- What is being asked -
Please format the records below as a numbered list, leaving out any blank lines.

(Data records)
————

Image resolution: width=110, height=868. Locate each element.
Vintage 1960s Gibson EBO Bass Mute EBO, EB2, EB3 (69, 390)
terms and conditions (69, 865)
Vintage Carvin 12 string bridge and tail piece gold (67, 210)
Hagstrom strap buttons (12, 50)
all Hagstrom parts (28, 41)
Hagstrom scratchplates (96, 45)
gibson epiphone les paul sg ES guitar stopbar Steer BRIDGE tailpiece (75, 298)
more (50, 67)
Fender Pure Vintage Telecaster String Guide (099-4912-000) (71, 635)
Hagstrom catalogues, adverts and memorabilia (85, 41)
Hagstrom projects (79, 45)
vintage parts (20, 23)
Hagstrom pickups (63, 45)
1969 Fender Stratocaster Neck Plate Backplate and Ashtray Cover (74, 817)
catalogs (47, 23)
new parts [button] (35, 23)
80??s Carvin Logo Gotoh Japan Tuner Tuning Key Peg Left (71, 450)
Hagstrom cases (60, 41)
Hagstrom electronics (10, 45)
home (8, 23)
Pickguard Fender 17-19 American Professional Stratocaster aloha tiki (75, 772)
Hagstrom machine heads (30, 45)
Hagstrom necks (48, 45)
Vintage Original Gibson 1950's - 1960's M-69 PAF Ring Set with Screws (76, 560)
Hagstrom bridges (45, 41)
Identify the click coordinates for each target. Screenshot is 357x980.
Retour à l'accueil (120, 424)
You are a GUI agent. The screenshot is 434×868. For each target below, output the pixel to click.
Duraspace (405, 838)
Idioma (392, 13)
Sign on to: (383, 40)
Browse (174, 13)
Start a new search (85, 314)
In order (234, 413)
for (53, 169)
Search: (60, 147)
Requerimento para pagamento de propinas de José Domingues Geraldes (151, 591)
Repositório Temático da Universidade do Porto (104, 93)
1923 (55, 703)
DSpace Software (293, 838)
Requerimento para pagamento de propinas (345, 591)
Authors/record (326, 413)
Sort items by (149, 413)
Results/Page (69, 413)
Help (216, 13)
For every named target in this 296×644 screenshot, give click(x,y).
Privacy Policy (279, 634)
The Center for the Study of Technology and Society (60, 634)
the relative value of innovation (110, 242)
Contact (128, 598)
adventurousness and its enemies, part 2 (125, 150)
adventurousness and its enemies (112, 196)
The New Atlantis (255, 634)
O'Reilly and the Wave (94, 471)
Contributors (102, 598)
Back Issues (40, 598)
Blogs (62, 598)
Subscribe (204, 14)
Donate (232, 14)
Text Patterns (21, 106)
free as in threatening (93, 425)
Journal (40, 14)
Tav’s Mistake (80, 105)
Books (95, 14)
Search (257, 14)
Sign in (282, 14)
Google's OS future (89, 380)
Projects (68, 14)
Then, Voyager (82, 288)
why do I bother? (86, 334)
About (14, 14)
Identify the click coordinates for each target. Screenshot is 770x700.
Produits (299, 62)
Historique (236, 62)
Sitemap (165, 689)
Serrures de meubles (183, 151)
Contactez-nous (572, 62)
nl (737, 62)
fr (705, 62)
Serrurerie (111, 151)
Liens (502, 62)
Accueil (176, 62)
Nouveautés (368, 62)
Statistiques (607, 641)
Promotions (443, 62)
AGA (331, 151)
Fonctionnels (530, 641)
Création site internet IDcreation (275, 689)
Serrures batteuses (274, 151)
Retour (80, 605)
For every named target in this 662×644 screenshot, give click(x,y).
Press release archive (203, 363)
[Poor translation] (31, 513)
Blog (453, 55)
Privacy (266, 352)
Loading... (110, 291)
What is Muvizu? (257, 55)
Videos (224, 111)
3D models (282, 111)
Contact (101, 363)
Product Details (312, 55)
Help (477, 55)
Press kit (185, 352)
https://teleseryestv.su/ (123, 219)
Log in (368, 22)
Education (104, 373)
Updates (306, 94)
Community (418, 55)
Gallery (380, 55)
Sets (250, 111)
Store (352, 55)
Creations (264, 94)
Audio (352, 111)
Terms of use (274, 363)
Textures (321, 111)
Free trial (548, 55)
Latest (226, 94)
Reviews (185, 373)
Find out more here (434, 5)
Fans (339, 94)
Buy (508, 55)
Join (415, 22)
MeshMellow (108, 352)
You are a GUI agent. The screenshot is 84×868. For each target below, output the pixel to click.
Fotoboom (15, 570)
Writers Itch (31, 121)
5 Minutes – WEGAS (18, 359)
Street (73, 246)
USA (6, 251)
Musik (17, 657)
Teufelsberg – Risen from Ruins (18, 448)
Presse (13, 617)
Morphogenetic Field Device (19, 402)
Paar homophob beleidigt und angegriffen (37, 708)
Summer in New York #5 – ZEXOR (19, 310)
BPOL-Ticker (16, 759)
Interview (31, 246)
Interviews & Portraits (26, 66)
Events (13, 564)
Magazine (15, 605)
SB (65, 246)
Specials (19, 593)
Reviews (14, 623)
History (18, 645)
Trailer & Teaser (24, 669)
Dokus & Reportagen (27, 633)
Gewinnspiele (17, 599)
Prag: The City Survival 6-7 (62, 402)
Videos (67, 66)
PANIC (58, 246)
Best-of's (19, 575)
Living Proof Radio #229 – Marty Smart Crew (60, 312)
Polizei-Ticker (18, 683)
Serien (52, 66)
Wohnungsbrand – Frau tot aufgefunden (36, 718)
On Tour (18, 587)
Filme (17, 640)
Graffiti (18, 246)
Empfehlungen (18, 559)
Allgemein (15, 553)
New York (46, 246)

————

- Exercise output -
1. Image resolution: width=110, height=868. Locate each element.
2. Vintage 1960s Gibson EBO Bass Mute EBO, EB2, EB3 (69, 390)
3. terms and conditions (69, 865)
4. Vintage Carvin 12 string bridge and tail piece gold (67, 210)
5. Hagstrom strap buttons (12, 50)
6. all Hagstrom parts (28, 41)
7. Hagstrom scratchplates (96, 45)
8. gibson epiphone les paul sg ES guitar stopbar Steer BRIDGE tailpiece (75, 298)
9. more (50, 67)
10. Fender Pure Vintage Telecaster String Guide (099-4912-000) (71, 635)
11. Hagstrom catalogues, adverts and memorabilia (85, 41)
12. Hagstrom projects (79, 45)
13. vintage parts (20, 23)
14. Hagstrom pickups (63, 45)
15. 1969 Fender Stratocaster Neck Plate Backplate and Ashtray Cover (74, 817)
16. catalogs (47, 23)
17. new parts [button] (35, 23)
18. 80??s Carvin Logo Gotoh Japan Tuner Tuning Key Peg Left (71, 450)
19. Hagstrom cases (60, 41)
20. Hagstrom electronics (10, 45)
21. home (8, 23)
22. Pickguard Fender 17-19 American Professional Stratocaster aloha tiki (75, 772)
23. Hagstrom machine heads (30, 45)
24. Hagstrom necks (48, 45)
25. Vintage Original Gibson 1950's - 1960's M-69 PAF Ring Set with Screws (76, 560)
26. Hagstrom bridges (45, 41)
27. Identify the click coordinates for each target. Screenshot is 357x980.
28. Retour à l'accueil (120, 424)
29. You are a GUI agent. The screenshot is 434×868. For each target below, output the pixel to click.
30. Duraspace (405, 838)
31. Idioma (392, 13)
32. Sign on to: (383, 40)
33. Browse (174, 13)
34. Start a new search (85, 314)
35. In order (234, 413)
36. for (53, 169)
37. Search: (60, 147)
38. Requerimento para pagamento de propinas de José Domingues Geraldes (151, 591)
39. Repositório Temático da Universidade do Porto (104, 93)
40. 1923 (55, 703)
41. DSpace Software (293, 838)
42. Requerimento para pagamento de propinas (345, 591)
43. Authors/record (326, 413)
44. Sort items by (149, 413)
45. Results/Page (69, 413)
46. Help (216, 13)
47. For every named target in this 296×644 screenshot, give click(x,y).
48. Privacy Policy (279, 634)
49. The Center for the Study of Technology and Society (60, 634)
50. the relative value of innovation (110, 242)
51. Contact (128, 598)
52. adventurousness and its enemies, part 2 (125, 150)
53. adventurousness and its enemies (112, 196)
54. The New Atlantis (255, 634)
55. O'Reilly and the Wave (94, 471)
56. Contributors (102, 598)
57. Back Issues (40, 598)
58. Blogs (62, 598)
59. Subscribe (204, 14)
60. Donate (232, 14)
61. Text Patterns (21, 106)
62. free as in threatening (93, 425)
63. Journal (40, 14)
64. Tav’s Mistake (80, 105)
65. Books (95, 14)
66. Search (257, 14)
67. Sign in (282, 14)
68. Google's OS future (89, 380)
69. Projects (68, 14)
70. Then, Voyager (82, 288)
71. why do I bother? (86, 334)
72. About (14, 14)
73. Identify the click coordinates for each target. Screenshot is 770x700.
74. Produits (299, 62)
75. Historique (236, 62)
76. Sitemap (165, 689)
77. Serrures de meubles (183, 151)
78. Contactez-nous (572, 62)
79. nl (737, 62)
80. fr (705, 62)
81. Serrurerie (111, 151)
82. Liens (502, 62)
83. Accueil (176, 62)
84. Nouveautés (368, 62)
85. Statistiques (607, 641)
86. Promotions (443, 62)
87. AGA (331, 151)
88. Fonctionnels (530, 641)
89. Création site internet IDcreation (275, 689)
90. Serrures batteuses (274, 151)
91. Retour (80, 605)
92. For every named target in this 662×644 screenshot, give click(x,y).
93. Press release archive (203, 363)
94. [Poor translation] (31, 513)
95. Blog (453, 55)
96. Privacy (266, 352)
97. Loading... (110, 291)
98. What is Muvizu? (257, 55)
99. Videos (224, 111)
100. 3D models (282, 111)
101. Contact (101, 363)
102. Product Details (312, 55)
103. Help (477, 55)
104. Press kit (185, 352)
105. https://teleseryestv.su/ (123, 219)
106. Log in (368, 22)
107. Education (104, 373)
108. Updates (306, 94)
109. Community (418, 55)
110. Gallery (380, 55)
111. Sets (250, 111)
112. Store (352, 55)
113. Creations (264, 94)
114. Audio (352, 111)
115. Terms of use (274, 363)
116. Textures (321, 111)
117. Free trial (548, 55)
118. Latest (226, 94)
119. Reviews (185, 373)
120. Find out more here (434, 5)
121. Fans (339, 94)
122. Buy (508, 55)
123. Join (415, 22)
124. MeshMellow (108, 352)
125. You are a GUI agent. The screenshot is 84×868. For each target below, output the pixel to click.
126. Fotoboom (15, 570)
127. Writers Itch (31, 121)
128. 5 Minutes – WEGAS (18, 359)
129. Street (73, 246)
130. USA (6, 251)
131. Musik (17, 657)
132. Teufelsberg – Risen from Ruins (18, 448)
133. Presse (13, 617)
134. Morphogenetic Field Device (19, 402)
135. Paar homophob beleidigt und angegriffen (37, 708)
136. Summer in New York #5 – ZEXOR (19, 310)
137. BPOL-Ticker (16, 759)
138. Interview (31, 246)
139. Interviews & Portraits (26, 66)
140. Events (13, 564)
141. Magazine (15, 605)
142. SB (65, 246)
143. Specials (19, 593)
144. Reviews (14, 623)
145. History (18, 645)
146. Trailer & Teaser (24, 669)
147. Dokus & Reportagen (27, 633)
148. Gewinnspiele (17, 599)
149. Prag: The City Survival 6-7 (62, 402)
150. Videos (67, 66)
151. PANIC (58, 246)
152. Best-of's (19, 575)
153. Living Proof Radio #229 – Marty Smart Crew (60, 312)
154. Polizei-Ticker (18, 683)
155. Serien (52, 66)
156. Wohnungsbrand – Frau tot aufgefunden (36, 718)
157. On Tour (18, 587)
158. Filme (17, 640)
159. Graffiti (18, 246)
160. Empfehlungen (18, 559)
161. Allgemein (15, 553)
162. New York (46, 246)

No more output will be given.